* [ТРЕБОВАНИЕ]
Преобразуйте все строки ниже в JSON-список строк, где каждой строке соответствует один элемент списка. Пустые строки не включайте.

* [ДАННЫЕ УПРАЖНЕНИЯ]
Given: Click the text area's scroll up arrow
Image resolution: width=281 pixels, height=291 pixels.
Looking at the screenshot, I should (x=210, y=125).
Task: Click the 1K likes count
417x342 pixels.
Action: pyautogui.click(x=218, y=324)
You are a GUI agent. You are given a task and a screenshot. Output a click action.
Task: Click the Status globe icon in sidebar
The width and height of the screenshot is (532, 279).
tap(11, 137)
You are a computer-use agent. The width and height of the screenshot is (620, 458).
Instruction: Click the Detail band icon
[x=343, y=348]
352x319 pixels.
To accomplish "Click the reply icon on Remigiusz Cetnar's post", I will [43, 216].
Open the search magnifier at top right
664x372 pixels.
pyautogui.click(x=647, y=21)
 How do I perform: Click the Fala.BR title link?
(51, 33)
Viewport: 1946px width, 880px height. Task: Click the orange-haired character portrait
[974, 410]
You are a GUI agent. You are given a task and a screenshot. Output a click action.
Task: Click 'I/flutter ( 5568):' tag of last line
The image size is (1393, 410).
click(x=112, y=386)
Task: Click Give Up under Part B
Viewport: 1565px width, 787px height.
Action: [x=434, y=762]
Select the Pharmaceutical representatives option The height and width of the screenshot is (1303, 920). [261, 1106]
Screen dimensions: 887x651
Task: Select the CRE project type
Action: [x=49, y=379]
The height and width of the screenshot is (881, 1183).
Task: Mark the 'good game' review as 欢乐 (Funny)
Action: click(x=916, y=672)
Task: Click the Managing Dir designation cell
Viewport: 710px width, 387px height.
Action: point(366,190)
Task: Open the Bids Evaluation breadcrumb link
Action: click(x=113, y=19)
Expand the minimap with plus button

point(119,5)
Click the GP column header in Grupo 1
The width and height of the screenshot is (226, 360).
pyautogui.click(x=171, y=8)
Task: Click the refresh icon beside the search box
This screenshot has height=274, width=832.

* [ОТВЕТ]
[
  "Given: Click the text area's scroll up arrow",
  "Image resolution: width=281 pixels, height=291 pixels.",
  "Looking at the screenshot, I should (x=210, y=125).",
  "Task: Click the 1K likes count",
  "417x342 pixels.",
  "Action: pyautogui.click(x=218, y=324)",
  "You are a GUI agent. You are given a task and a screenshot. Output a click action.",
  "Task: Click the Status globe icon in sidebar",
  "The width and height of the screenshot is (532, 279).",
  "tap(11, 137)",
  "You are a computer-use agent. The width and height of the screenshot is (620, 458).",
  "Instruction: Click the Detail band icon",
  "[x=343, y=348]",
  "352x319 pixels.",
  "To accomplish \"Click the reply icon on Remigiusz Cetnar's post\", I will [43, 216].",
  "Open the search magnifier at top right",
  "664x372 pixels.",
  "pyautogui.click(x=647, y=21)",
  " How do I perform: Click the Fala.BR title link?",
  "(51, 33)",
  "Viewport: 1946px width, 880px height. Task: Click the orange-haired character portrait",
  "[974, 410]",
  "You are a GUI agent. You are given a task and a screenshot. Output a click action.",
  "Task: Click 'I/flutter ( 5568):' tag of last line",
  "The image size is (1393, 410).",
  "click(x=112, y=386)",
  "Task: Click Give Up under Part B",
  "Viewport: 1565px width, 787px height.",
  "Action: [x=434, y=762]",
  "Select the Pharmaceutical representatives option The height and width of the screenshot is (1303, 920). [261, 1106]",
  "Screen dimensions: 887x651",
  "Task: Select the CRE project type",
  "Action: [x=49, y=379]",
  "The height and width of the screenshot is (881, 1183).",
  "Task: Mark the 'good game' review as 欢乐 (Funny)",
  "Action: click(x=916, y=672)",
  "Task: Click the Managing Dir designation cell",
  "Viewport: 710px width, 387px height.",
  "Action: point(366,190)",
  "Task: Open the Bids Evaluation breadcrumb link",
  "Action: click(x=113, y=19)",
  "Expand the minimap with plus button",
  "point(119,5)",
  "Click the GP column header in Grupo 1",
  "The width and height of the screenshot is (226, 360).",
  "pyautogui.click(x=171, y=8)",
  "Task: Click the refresh icon beside the search box",
  "This screenshot has height=274, width=832."
]